The south-of-the-border part is important because of the company's 25-percent hit from the Trump tariffs. I admit I was once someone who enthusiastically railed against the bill of goods we were all sold with NAFTA, but the sourcing of car parts is so diffuse these days, what exactly is made where has become head-spinning in its complexity.
What appears to be a bigger problem is simply the unpopularity of this particular base model, as "manuals reportedly only accounted for 5% of Versa sales in 2024," The Drive, an online car magazine, posted on May 29. Yet the sticker price doesn't get any lower — 17 grand.

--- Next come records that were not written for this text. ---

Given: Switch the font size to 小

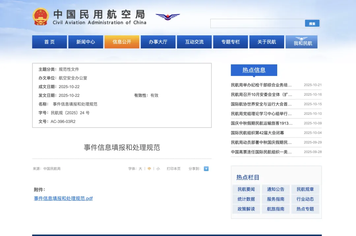Looking at the screenshot, I should tap(158, 169).
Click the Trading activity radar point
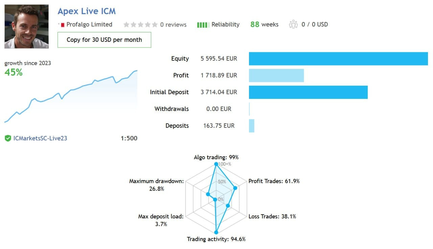 (x=216, y=232)
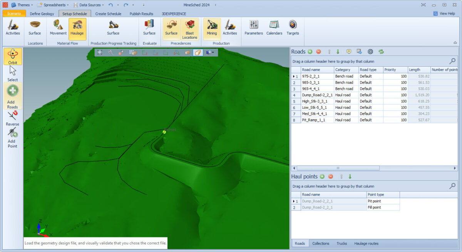Activate the Add Roads tool
462x252 pixels.
[13, 96]
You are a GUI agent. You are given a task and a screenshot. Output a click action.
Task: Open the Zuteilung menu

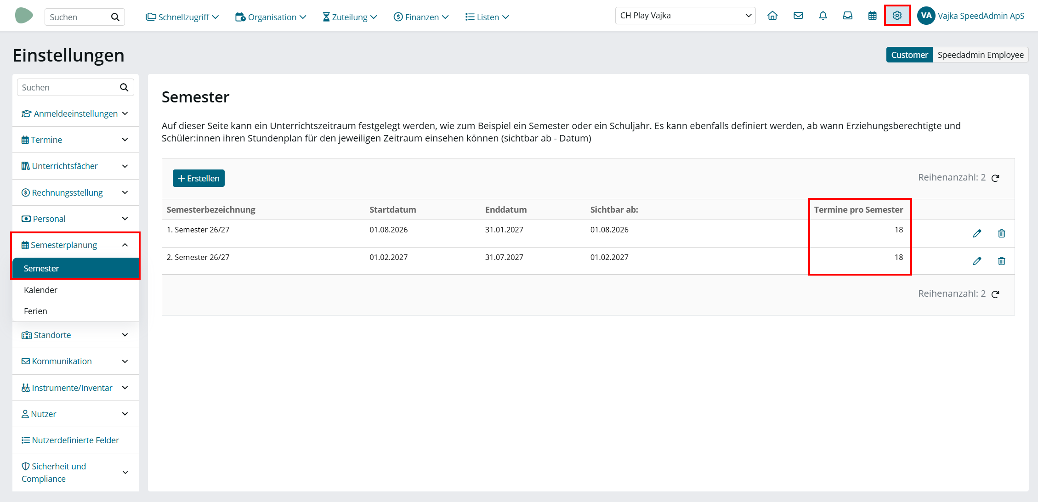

"As the manual Versa dies, it brings the five-speed manual transmission down with it."
Just when we need it the most.
Never mind the active, fun, coordinated foot-and-hand manipulation of clutch and stick shift as you A.J. Foyt it along the twisty backroads of the South Fork, this may be the only workable antidote to the epidemic of iPhoning while driving. "The devil makes work for idle hands," but maybe not if one's on the stick and one's on the wheel.
I know we're in an age of stupidity ascendant, but this distracting practice is not only out of control — coursing your country two-lane, speeding the interstate, try taking a gander through passing windshields or sidewise into driver's-side windows — it's not even subtle.
If we're supposed to wait for some nifty solution in which we shut the car door and enter a newly engineered interconnectivity dead zone, disabling any smartphone therein, that day will never come, if only because Big Tech is incentivized to do what's worse for us, not what's better.
With history as a guide, you could cite the progress made since the 1980s when it comes to Suffolk County's once-favorite pastime — driving drunk. Unfortunately, the task master was a hard one.
As my shop teacher at Bridgehampton High used to say, "Those trees don't move."